TEXT SHOWN:
┄┄┄┄┄┄
14. Description of Services.
(a) Services Provided on an Ongoing Basis, If Applicable.
(i) Calculate 12b-1 payments;
(ii) Maintain shareholder registrations;
(iii) Review new applications and correspond with shareholders to complete or correct information;
(iv) Direct payment processing of checks or wires;
10
(v) Prepare and mail to shareholders confirmation of activity;
(vi) Provide periodic shareholder lists and statistics to the Fund;
(vii) Provide detailed data for underwriter/broker confirmations;
(viii) Prepare periodic mailing of year-end tax and statement information;
(ix) Notify on a timely basis the investment adviser, accounting agent, and custodian of Share activity;
(x) Accept and post daily Share purchases and redemptions;
(xi) Accept, post and perform shareholder transfers and exchanges; and
(xii) Issue and cancel certificates (when requested in writing by the shareholder).
(b) Purchase of Shares. PFPC shall issue and credit an account of an investor, in the manner described in the Fund’s prospectus, once it receives:
(i) A purchase order in completed proper form;
(ii) Proper information to establish a shareholder account; and
(iii) Confirmation of receipt or crediting of funds for such order to the Fund’s custodian.
┄┄┄┄┄┄
[Entries for locating words and elements]
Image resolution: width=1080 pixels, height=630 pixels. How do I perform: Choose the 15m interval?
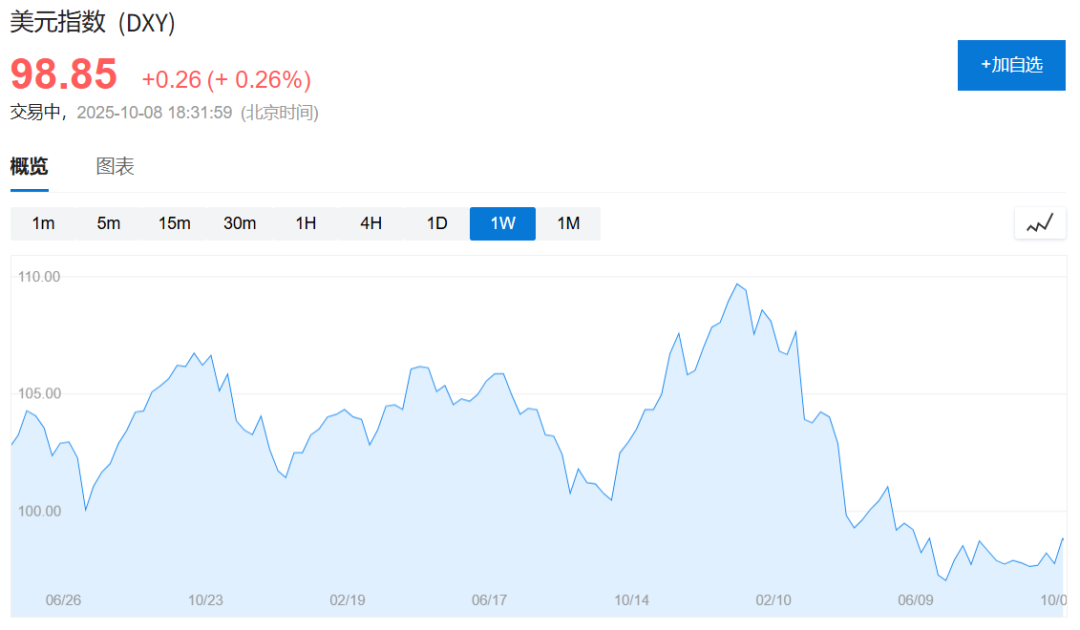174,224
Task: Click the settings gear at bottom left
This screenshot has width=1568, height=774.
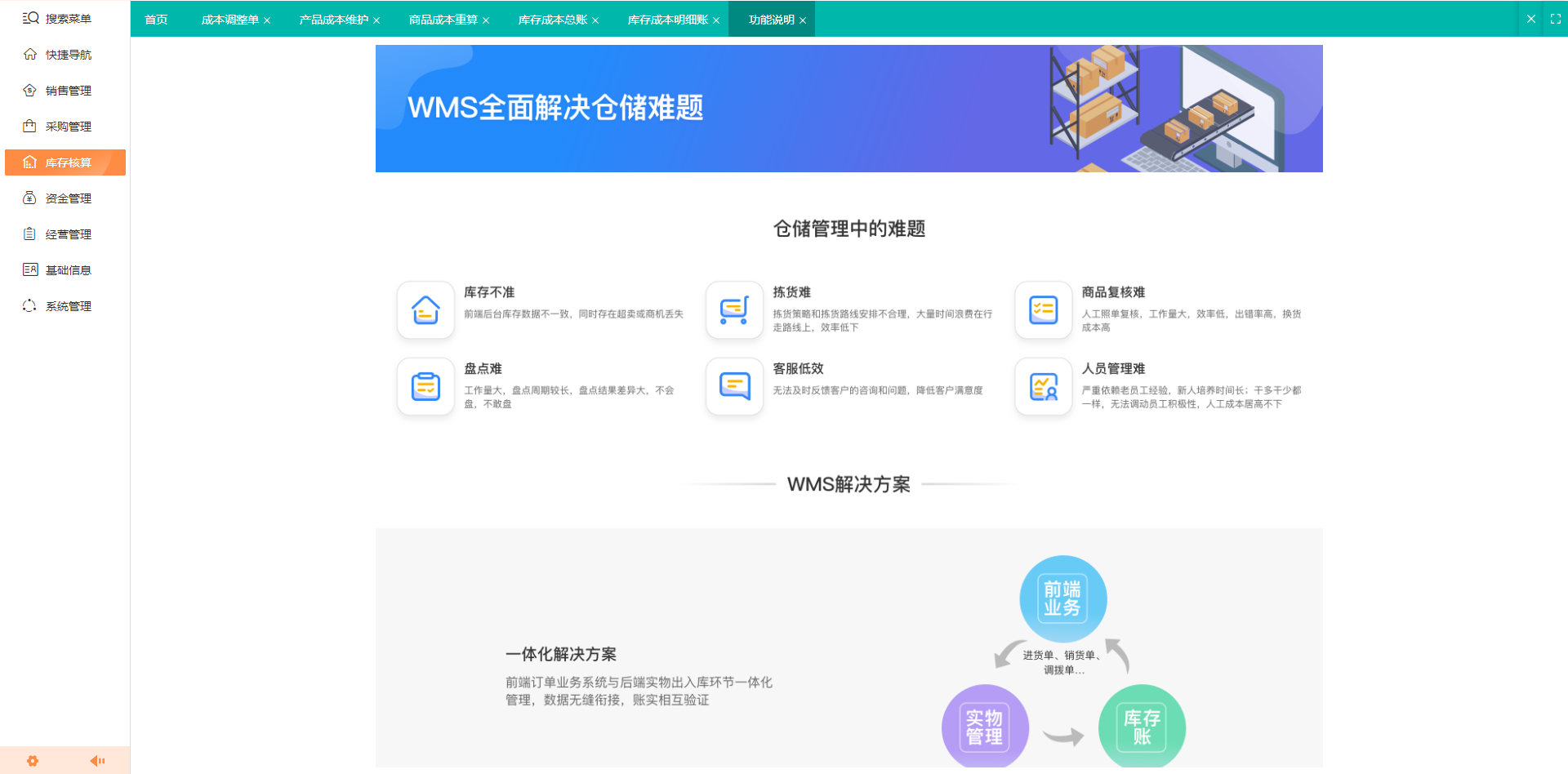Action: pos(33,760)
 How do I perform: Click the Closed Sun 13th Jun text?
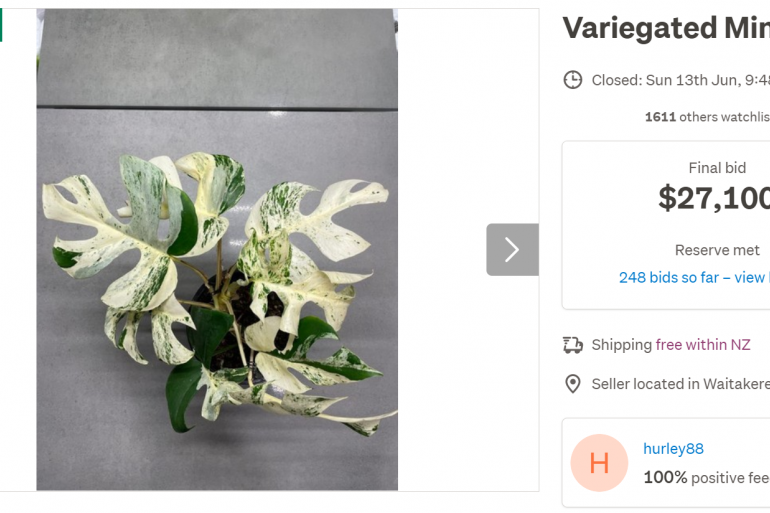(681, 80)
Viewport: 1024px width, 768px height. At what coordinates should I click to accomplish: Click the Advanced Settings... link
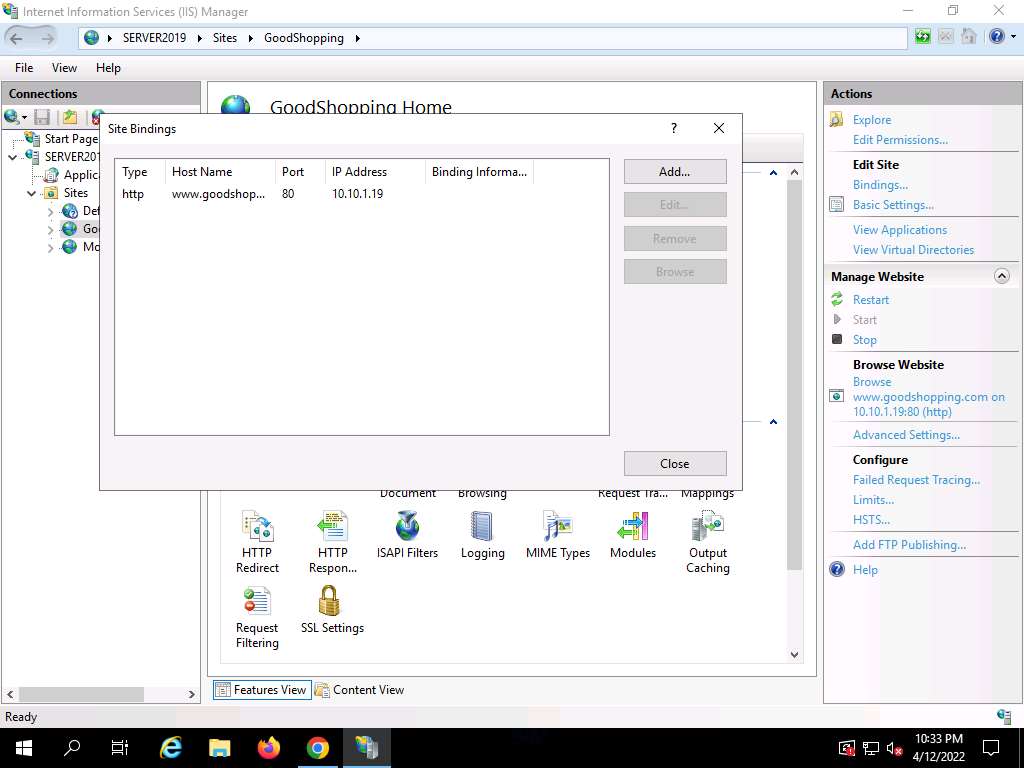tap(905, 435)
┄┄┄┄┄┄
JOB:
Write what comes next in the description of services, starting after its final line. The listing has no role in this exercise.

WRITTEN ANSWER:
(c) Redemption of Shares. PFPC shall process requests to redeem Shares as follows:
(i) All requests to transfer or redeem Shares and payment therefor shall be made in accordance with the Fund’s prospectus, when the shareholder tenders Shares in proper form, accompanied by such documents as PFPC reasonably may deem necessary.
(ii) PFPC reserves the right to refuse to transfer or redeem Shares until it is satisfied that the endorsement on the instructions is valid and genuine and that the requested transfer or redemption is legally authorized, and it shall incur no liability for the refusal, in good faith, to process transfers or redemptions which
11
PFPC, in its good judgment, deems improper or unauthorized, or until it is reasonably satisfied that there is no basis to any claims adverse to such transfer or redemption.
(iii) When Shares are redeemed, PFPC shall deliver to the Fund’s custodian (the “Custodian”) and the Fund or its designee a notification setting forth the number of Shares redeemed. Such redeemed Shares shall be reflected on appropriate accounts maintained by PFPC reflecting outstanding Shares of the Fund and Shares attributed to individual accounts.
(iv) PFPC shall, upon receipt of the monies provided to it by the Custodian for the redemption of Shares, pay such monies as are received from the Custodian, all in accordance with the procedures established from time to time between PFPC and the Fund.
(v) PFPC shall not process or effect any redemption requests with respect to Shares of the Fund after receipt by PFPC or its agent of notification of the suspension of the determination of the net asset value of the Fund.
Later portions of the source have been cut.